__BRIEF__. Beginning with the line that contains "The height and width of the screenshot is (483, 778).", copy each subsequent line of the data below through the last one, including both ends but not the pictures.

RECORDS TO USE below:

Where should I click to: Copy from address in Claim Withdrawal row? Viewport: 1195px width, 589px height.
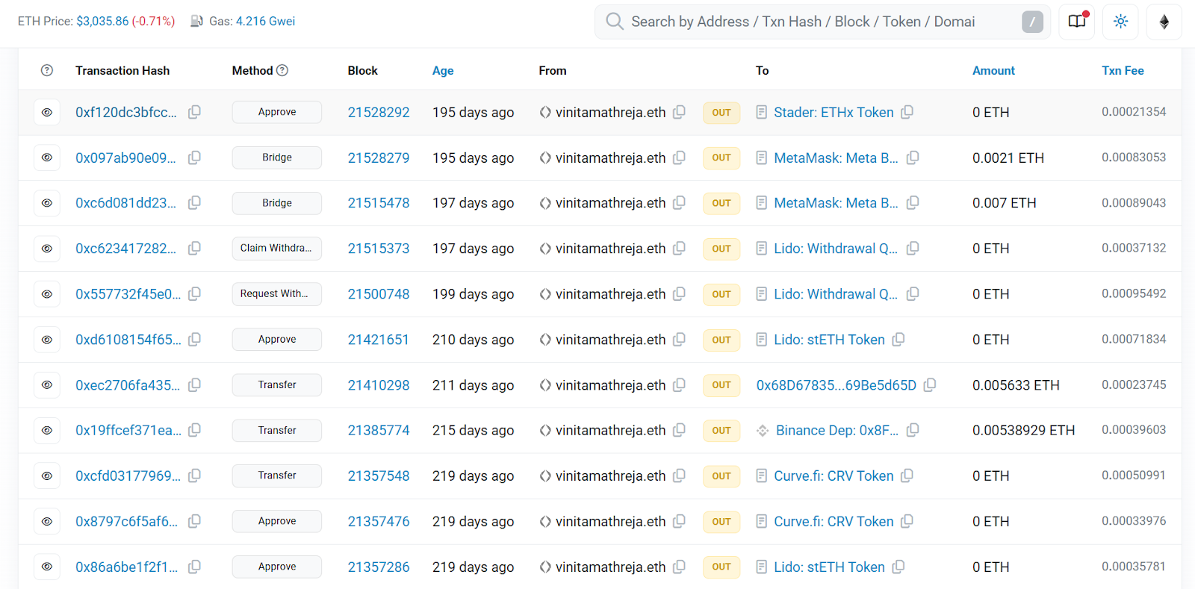point(679,249)
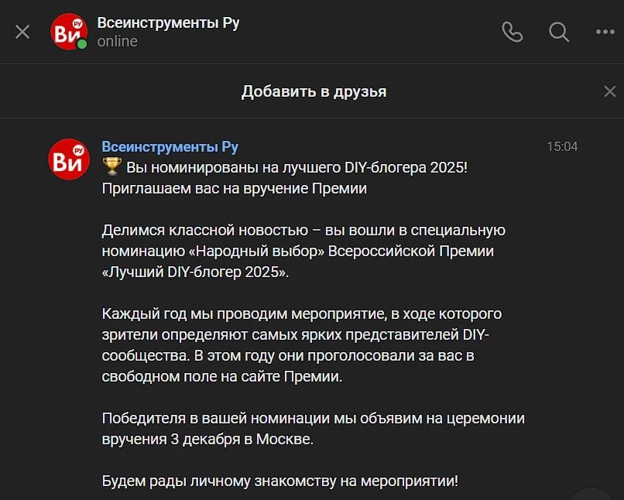Click the green online status dot
The height and width of the screenshot is (500, 624).
tap(81, 44)
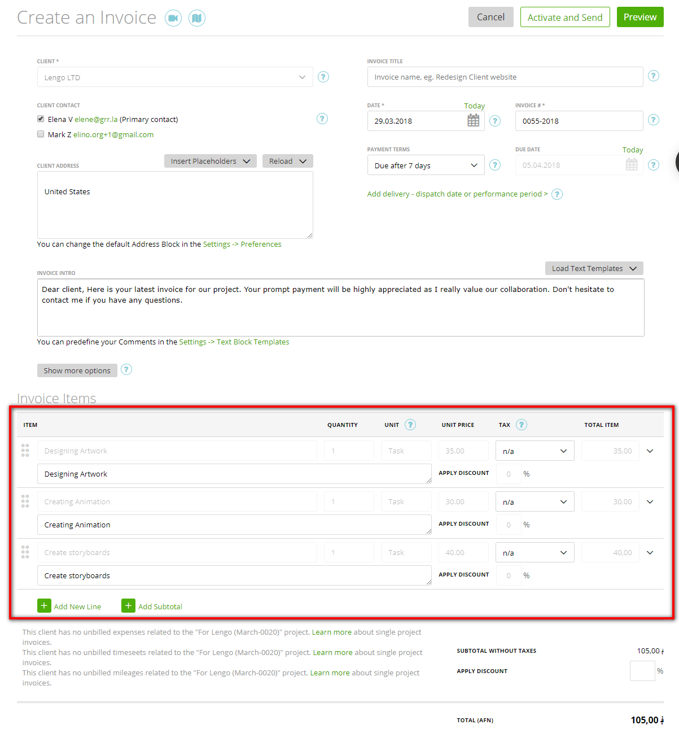The height and width of the screenshot is (729, 679).
Task: Grab the drag handle of the Designing Artwork row
Action: click(x=25, y=451)
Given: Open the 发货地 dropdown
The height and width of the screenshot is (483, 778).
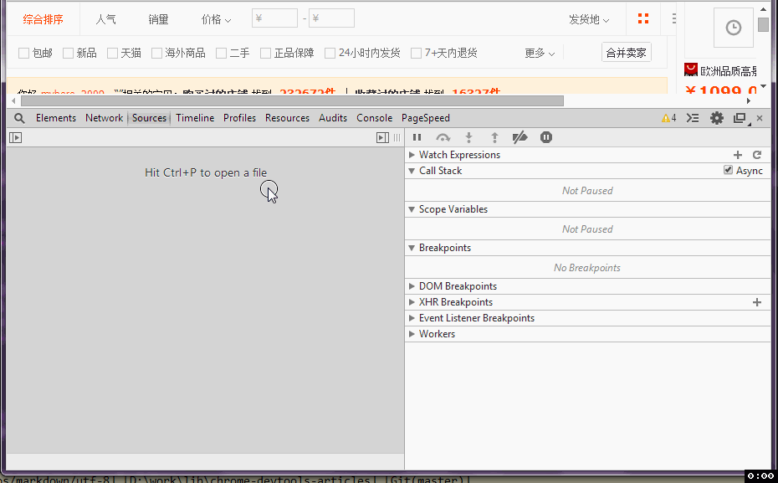Looking at the screenshot, I should click(x=589, y=19).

End of RECORDS TO USE.

__RESPONSE__.
The height and width of the screenshot is (483, 778).
Looking at the screenshot, I should click(x=589, y=19).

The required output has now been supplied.